Expanding production to 12 months of the year in Ontario, North America’s largest greenhouse vegetable-growing region, helps boost the competitiveness of the greenhouse vegetable sector and strengthen domestic food security by increasing the availability of locally grown vegetables.
Conventional greenhouse lighting systems rely on High Pressure Sodium (HPS) lighting that doesn’t work well on pepper crops, making year-round production expensive and challenging. To work on the project, Allegro Acres formed a consortium with smart LED grow lights solution company Sollum Technologies in Montreal and teamed up with the Harrow Research and Development Centre, the University of Windsor, Golden Jem Produce and Ontario Greenhouse Vegetable Growers.
“LEDs are up to 40% more efficient, longer-lasting and more sustainable over traditional lighting – and will let us eliminate night sky light pollution while maintaining an optimal environment for our crop,” explains Gene Ingratta of Allegro Acres Inc., host greenhouse of the project trials. “In the past, though, LED technology has been very expensive and not readily available, so we were keen to try the Sollum system.”
In 2020, four acres of peppers at Allegro were grown under Sollum’s lights, and the research team experimented with different photoperiods, light intensities and spectra, and pepper varieties. The LED-lit area was expanded to 12 acres last year and refined on a second year of pepper crops, combining up to 24 hours of continuous light with low intensity lighting control techniques.
“We found that light spectrum and photoperiods can be very variety specific; for example, some need far more red than others, or certain varieties will take less energy and still produce the same yield,” Ingratta says, adding they’re now working closely with seed companies to try and develop varieties that are LED-friendly in order to achieve maximum production with the most energy savings.
With the right varieties growing under the smart LED grow lights system, he expects 20 to 30% more production from peppers that are deliver quality, more flavourful and have longer shelf life.
That’s because the light spectrum and intensity from the Sollum fixtures can easily be adjusted to create ideal growing conditions to match specific variety needs and respond to environmental changes. As well, the lights automatically dim when sunlight comes out, reducing hydro costs for growers and ensuring the plants get exactly the right amount of light all the time.
“This trial with Sollum’s LED lighting technology was a big risk and a big experiment for everyone involved in the project, and without the partnership and the GCII, it would have been difficult to make it happen,” says Ingratta. “LED technology is double the cost of the HPS lighting to install, but it’s much more efficient and sustainable in the long-term.”
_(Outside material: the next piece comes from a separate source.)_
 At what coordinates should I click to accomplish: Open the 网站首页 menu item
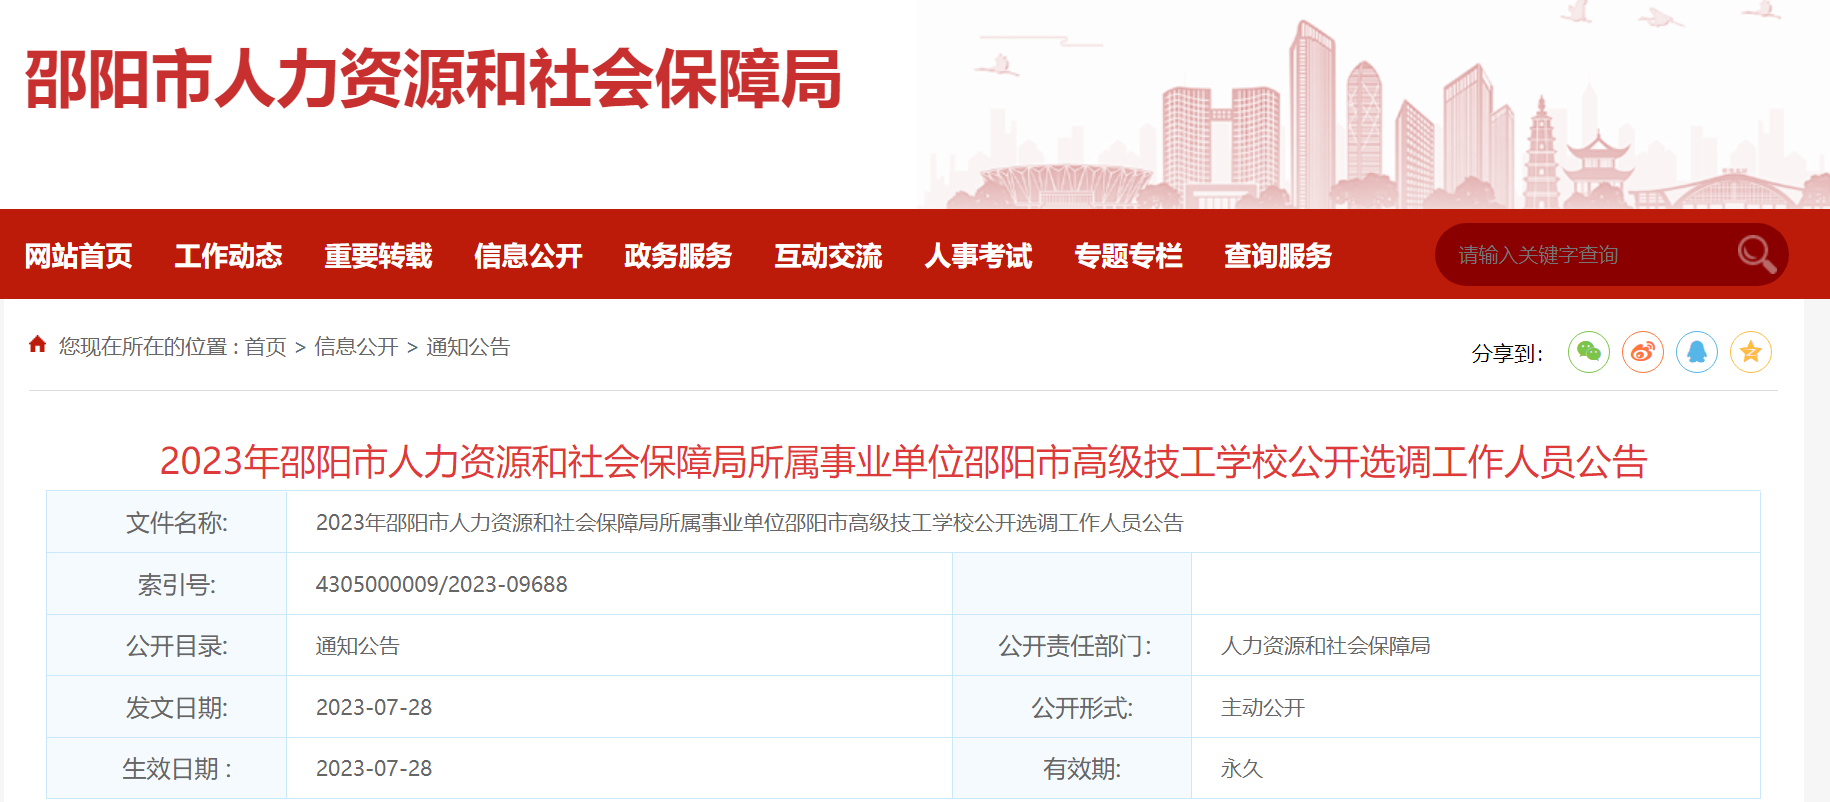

“To increase the resilience of our food supply, it’s important to have local greenhouse production throughout the winter, and this technology is an excellent example of how we can make that happen in Ontario,” adds Doug Alexander, Chair of the Agricultural Adaptation Council, the GCII delivery agent. “This lighting system can also be adapted to other greenhouse vegetable crops, which will help advance the sustainability and competitiveness of this industry in our province.”
“Increasing the productivity of greenhouse vegetables throughout the year means that Ontario greenhouse vegetable growers can be more competitive in domestic and global markets,” says Lisa Thompson, Minister of Agriculture, Food and Rural Affairs. “Helping farmers grow their business builds resiliency into the agri-food sector and strengthens the economy.”
This project is supported through the Greenhouse Competitiveness and Innovation Initiative, a cost-share program funded by the Ontario Government and delivered by the Agricultural Adaptation Council, on behalf of the Ontario Ministry of Agriculture, Food and Rural Affairs (OMAFRA).